» **Data to use**
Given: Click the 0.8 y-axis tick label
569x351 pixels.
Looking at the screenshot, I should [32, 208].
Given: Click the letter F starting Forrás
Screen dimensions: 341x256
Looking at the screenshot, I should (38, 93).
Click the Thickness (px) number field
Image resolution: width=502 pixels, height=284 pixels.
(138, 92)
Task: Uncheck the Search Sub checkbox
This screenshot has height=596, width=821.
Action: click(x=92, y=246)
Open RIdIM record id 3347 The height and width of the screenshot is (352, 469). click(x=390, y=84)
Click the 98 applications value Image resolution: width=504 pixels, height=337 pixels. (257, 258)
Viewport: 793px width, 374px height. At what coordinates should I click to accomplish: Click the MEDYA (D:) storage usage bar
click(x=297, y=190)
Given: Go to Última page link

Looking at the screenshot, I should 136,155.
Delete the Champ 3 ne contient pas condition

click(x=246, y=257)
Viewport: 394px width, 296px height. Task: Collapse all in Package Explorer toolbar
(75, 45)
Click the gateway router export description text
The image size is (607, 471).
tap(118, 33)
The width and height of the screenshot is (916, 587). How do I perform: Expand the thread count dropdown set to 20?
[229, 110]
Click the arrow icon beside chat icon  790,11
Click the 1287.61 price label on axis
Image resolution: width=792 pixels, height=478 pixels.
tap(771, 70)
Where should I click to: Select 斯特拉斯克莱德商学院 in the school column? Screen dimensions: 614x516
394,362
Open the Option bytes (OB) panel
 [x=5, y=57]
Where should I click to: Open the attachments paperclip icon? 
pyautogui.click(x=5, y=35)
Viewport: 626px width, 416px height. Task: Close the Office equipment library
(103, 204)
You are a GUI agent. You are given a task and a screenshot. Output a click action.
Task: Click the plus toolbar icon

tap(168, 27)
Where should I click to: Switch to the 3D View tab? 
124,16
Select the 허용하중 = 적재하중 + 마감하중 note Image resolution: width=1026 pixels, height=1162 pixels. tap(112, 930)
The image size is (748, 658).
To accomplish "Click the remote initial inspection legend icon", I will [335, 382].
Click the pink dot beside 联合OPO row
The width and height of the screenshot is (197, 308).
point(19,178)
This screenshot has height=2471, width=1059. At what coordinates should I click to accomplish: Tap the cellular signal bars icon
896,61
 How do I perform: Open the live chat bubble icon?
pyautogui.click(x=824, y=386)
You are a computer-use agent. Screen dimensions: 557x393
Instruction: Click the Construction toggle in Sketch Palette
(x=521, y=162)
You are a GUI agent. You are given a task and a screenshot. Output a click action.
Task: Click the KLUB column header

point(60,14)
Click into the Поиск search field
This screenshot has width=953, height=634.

» **Exercise aim**
Everything in the listing above should be repeated exactly.

» **Result of the task**
Given: Click the 0.8 y-axis tick label
569x351 pixels.
Looking at the screenshot, I should [32, 208].
Given: Click the letter F starting Forrás
Screen dimensions: 341x256
Looking at the screenshot, I should (38, 93).
Click the Thickness (px) number field
Image resolution: width=502 pixels, height=284 pixels.
(138, 92)
Task: Uncheck the Search Sub checkbox
This screenshot has height=596, width=821.
Action: click(x=92, y=246)
Open RIdIM record id 3347 The height and width of the screenshot is (352, 469). click(x=390, y=84)
Click the 98 applications value Image resolution: width=504 pixels, height=337 pixels. (257, 258)
Viewport: 793px width, 374px height. At what coordinates should I click to accomplish: Click the MEDYA (D:) storage usage bar
click(x=297, y=190)
Given: Go to Última page link

Looking at the screenshot, I should 136,155.
Delete the Champ 3 ne contient pas condition

click(x=246, y=257)
Viewport: 394px width, 296px height. Task: Collapse all in Package Explorer toolbar
(75, 45)
Click the gateway router export description text
The image size is (607, 471).
tap(118, 33)
The width and height of the screenshot is (916, 587). How do I perform: Expand the thread count dropdown set to 20?
[229, 110]
Click the arrow icon beside chat icon  790,11
Click the 1287.61 price label on axis
Image resolution: width=792 pixels, height=478 pixels.
tap(771, 70)
Where should I click to: Select 斯特拉斯克莱德商学院 in the school column? Screen dimensions: 614x516
394,362
Open the Option bytes (OB) panel
 [x=5, y=57]
Where should I click to: Open the attachments paperclip icon? 
pyautogui.click(x=5, y=35)
Viewport: 626px width, 416px height. Task: Close the Office equipment library
(103, 204)
You are a GUI agent. You are given a task and a screenshot. Output a click action.
Task: Click the plus toolbar icon

tap(168, 27)
Where should I click to: Switch to the 3D View tab? 
124,16
Select the 허용하중 = 적재하중 + 마감하중 note Image resolution: width=1026 pixels, height=1162 pixels. tap(112, 930)
The image size is (748, 658).
To accomplish "Click the remote initial inspection legend icon", I will [335, 382].
Click the pink dot beside 联合OPO row
The width and height of the screenshot is (197, 308).
point(19,178)
This screenshot has height=2471, width=1059. At what coordinates should I click to accomplish: Tap the cellular signal bars icon
896,61
 How do I perform: Open the live chat bubble icon?
pyautogui.click(x=824, y=386)
You are a computer-use agent. Screen dimensions: 557x393
Instruction: Click the Construction toggle in Sketch Palette
(x=521, y=162)
You are a GUI agent. You are given a task and a screenshot. Output a click action.
Task: Click the KLUB column header

point(60,14)
Click into the Поиск search field
This screenshot has width=953, height=634.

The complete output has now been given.